**Task:** On every line of the listing, check for "Given"; copy the lines that have it.

**Material supplied:**
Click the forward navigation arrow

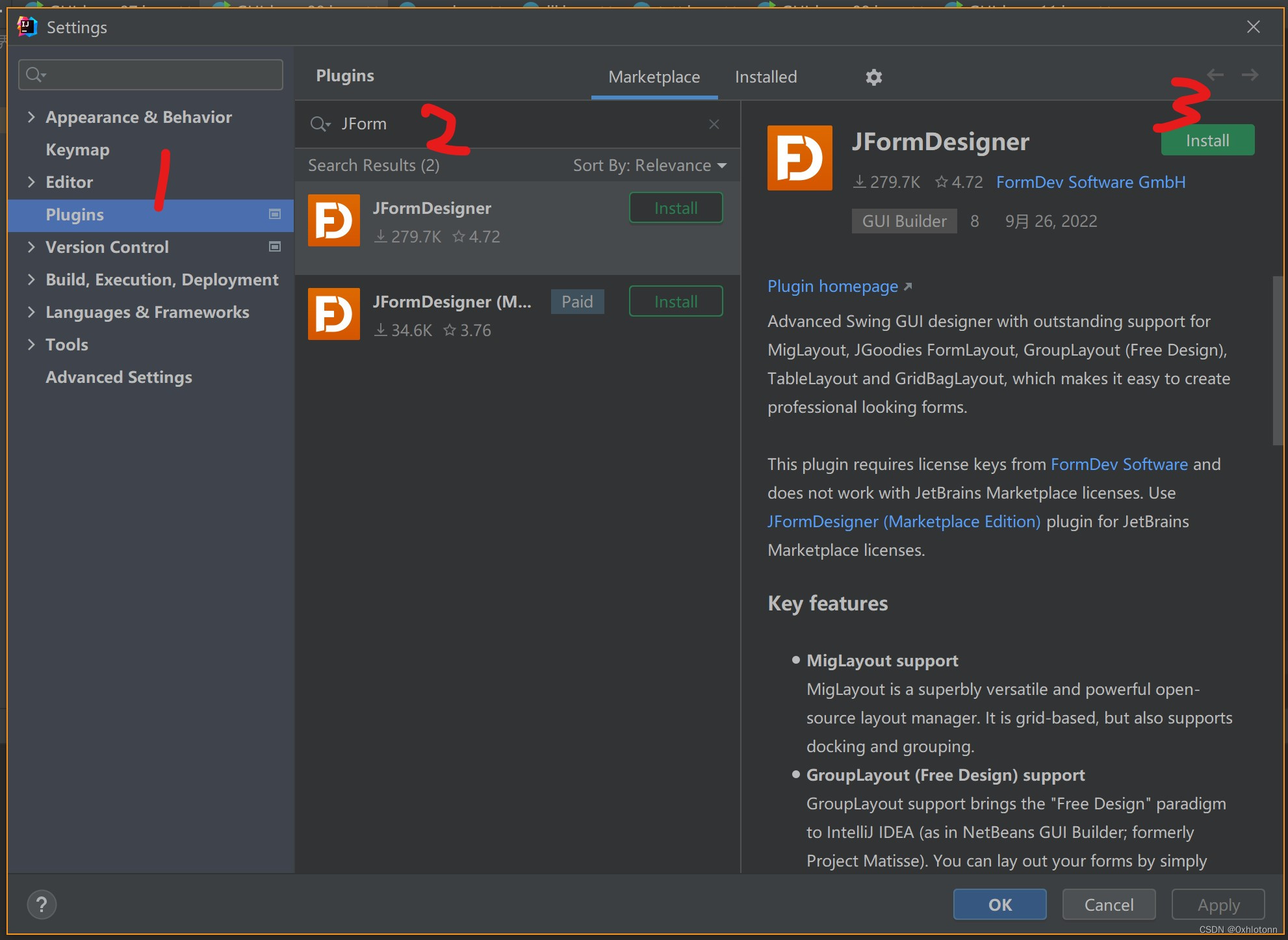click(1250, 75)
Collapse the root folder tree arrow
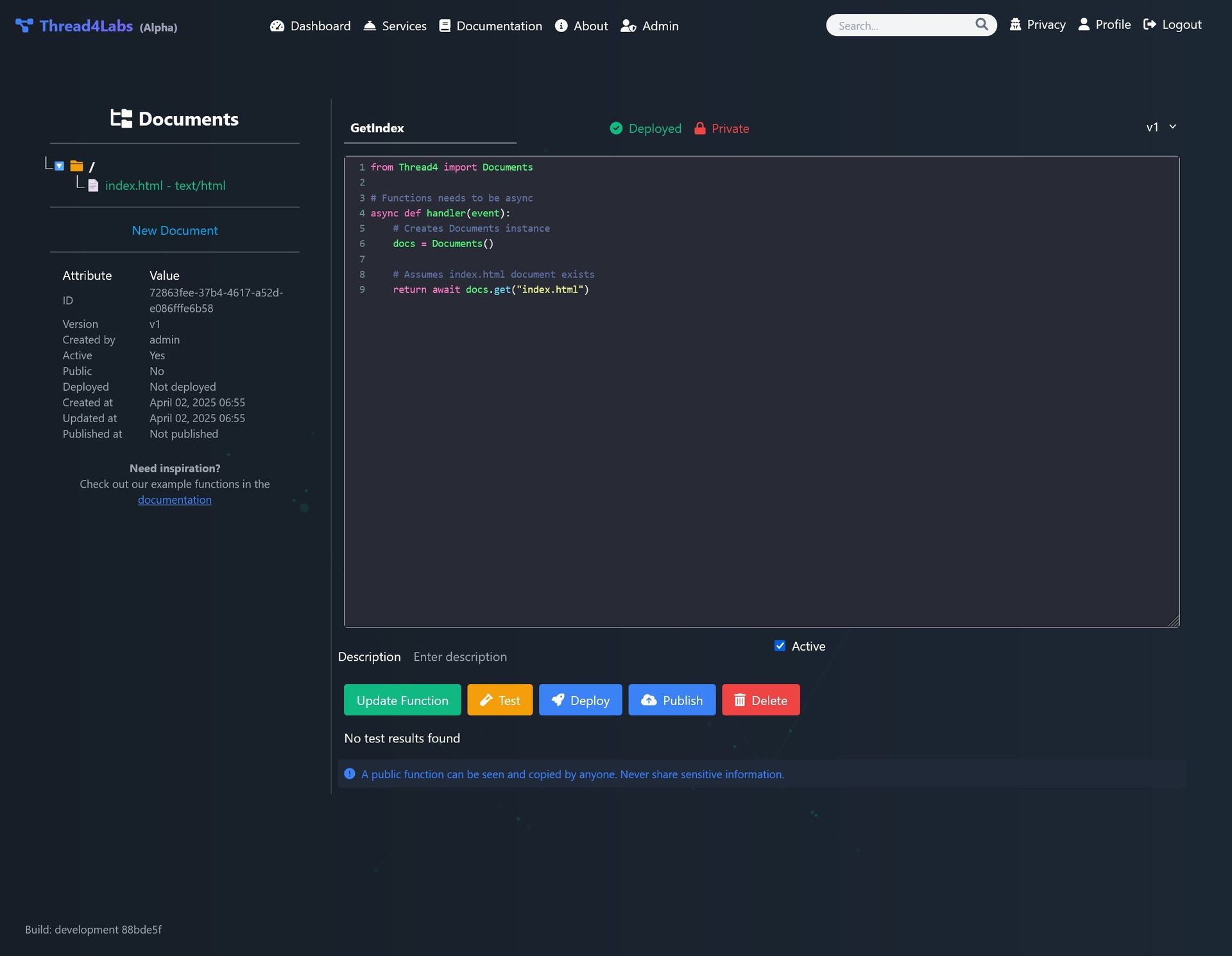 (59, 166)
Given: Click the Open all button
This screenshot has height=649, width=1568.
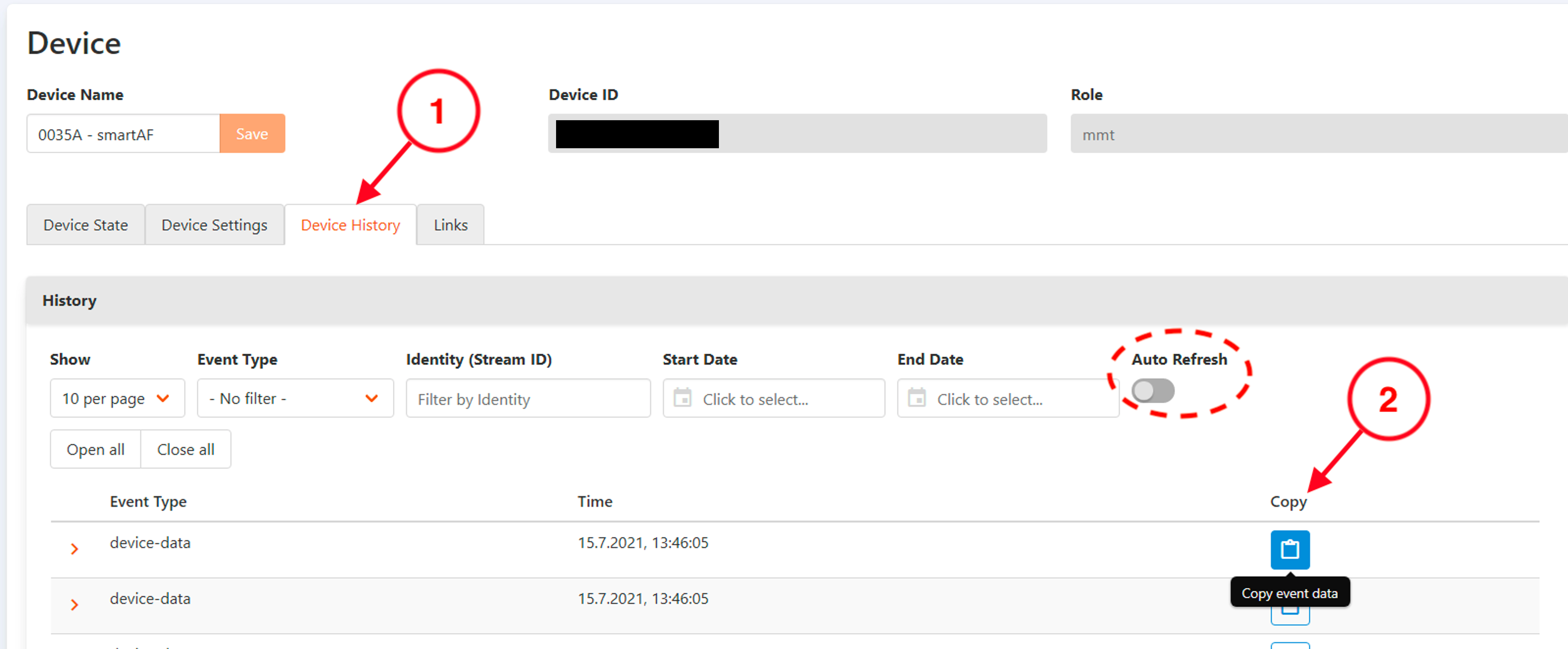Looking at the screenshot, I should [96, 449].
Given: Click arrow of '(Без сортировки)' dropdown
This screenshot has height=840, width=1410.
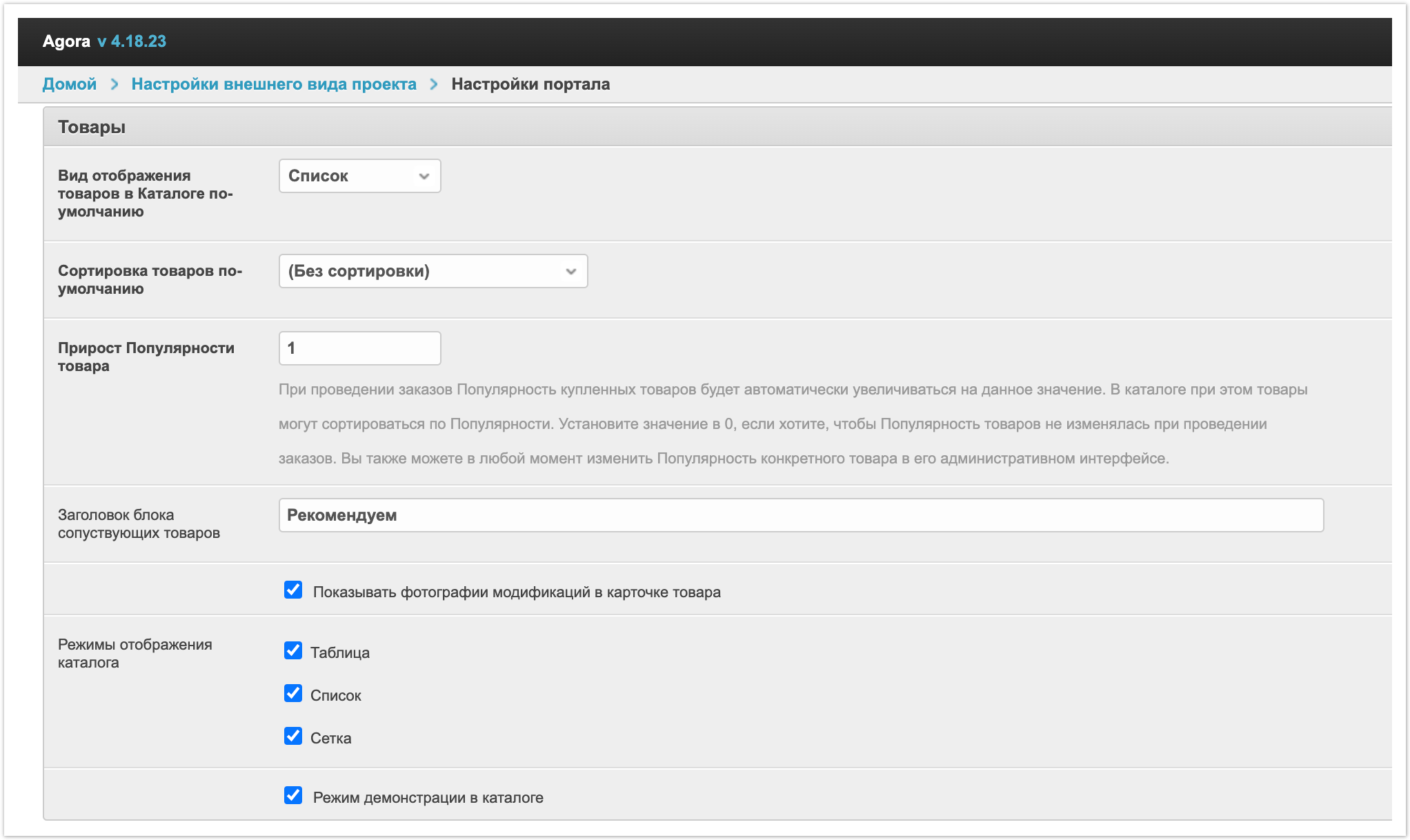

**Task response:**
Given: Click the Open all button
Given: Click arrow of '(Без сортировки)' dropdown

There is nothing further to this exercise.